Although Mook had previously said he was interested in studying physics and what he called “the fundamental truths of the universe,” he instead focused on computer science because he didn't want to be stuck with a collision project.

In March, Musk joined the rest of the tech industry in calling for a pause on OpenAI's development of new AI models after the company released its latest iteration of ChatGPT, GPT-4. Other co-signatories of the letter include Apple co-founder Steve Wozniak, director of the Stuart Russell Center for Intelligent Systems, and Imad Mostak, CEO of Serendipity AI.

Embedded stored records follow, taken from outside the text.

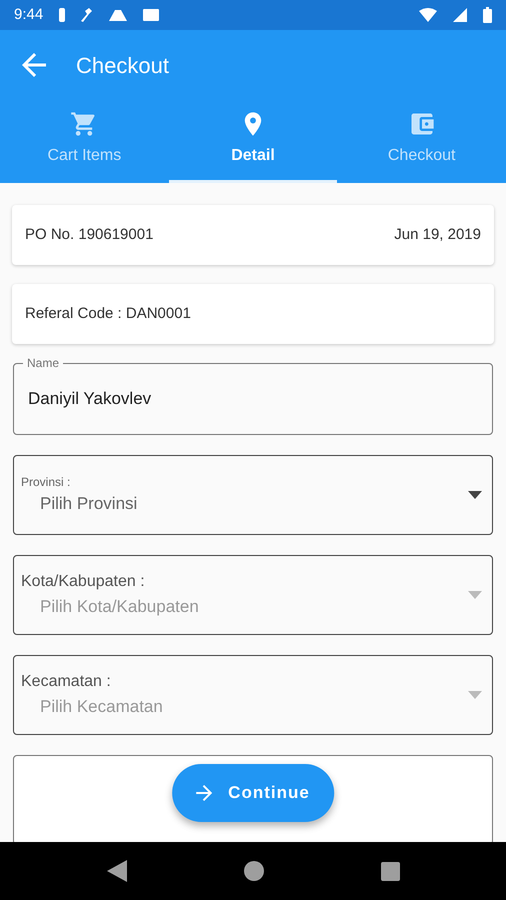  I want to click on back-nav-icon, so click(116, 871).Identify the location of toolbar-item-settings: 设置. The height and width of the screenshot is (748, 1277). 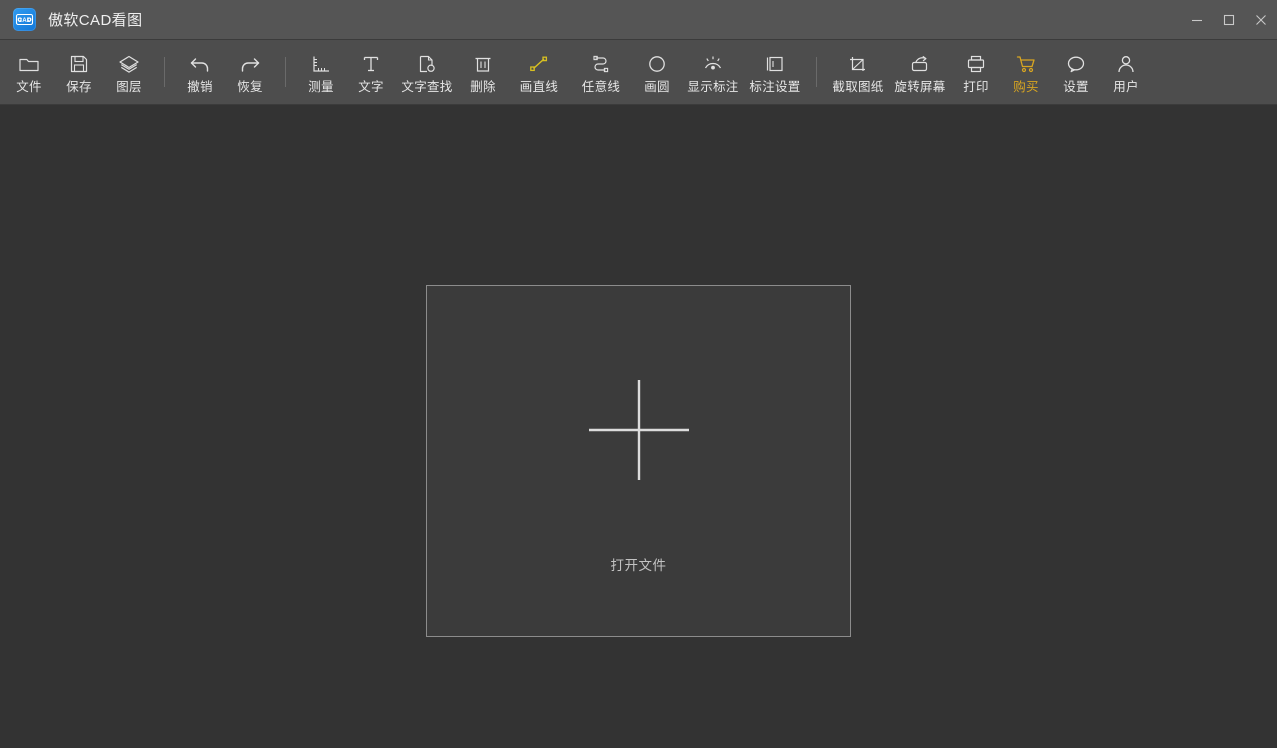
(1076, 72). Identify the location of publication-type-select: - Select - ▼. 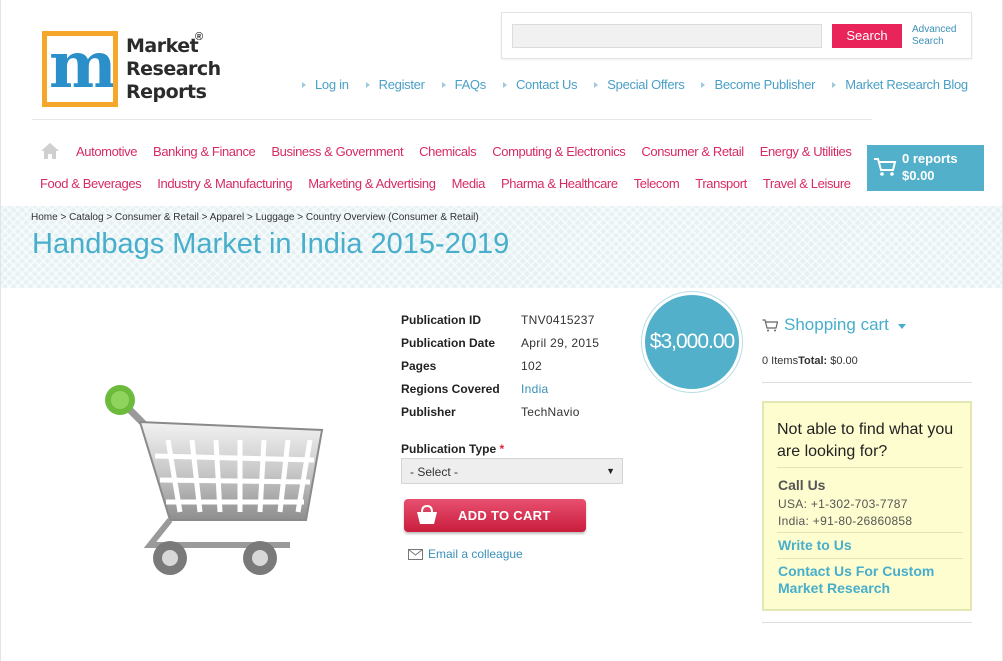
(512, 471).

Not wanting to be overshadowed by Musk-led projects, OpenAI invested $24 million in robotics startup 1X, which beat out Musk's Tesla to market a humanoid robot designed to perform tasks such as security, nursing and bartending. 1X launched its first robot, Eve, in April.

In May, Musk hit out at OpenAI, expressing concerns about what he sees as OpenAI's shift to a closed-source, for-profit model.

“It seems amazing that something can be non-profit, open-source and somehow turn itself into for-profit, closed-source,” he says, likening it to an environmental organization set up to turn the Amazon rainforest into timber. Company.

Despite the criticism of OpenAI, Musk, Altman and others agree that regulation is necessary for the development of responsible AI. Appearing before a congressional hearing on AI, Altman proposed the creation of a government agency to oversee AI development in the United States.

While Musk believes regulation is important, he also believes regulation requires knowledge and understanding.

“I think the right way to do regulations is to start with common sense,” Musk said. “So first, any regulatory authority, government or private, try to understand first, make sure there's a broad understanding. Then there is the drafting of a bill and if that proposal is agreed upon by the majority of the parties, it will be implemented.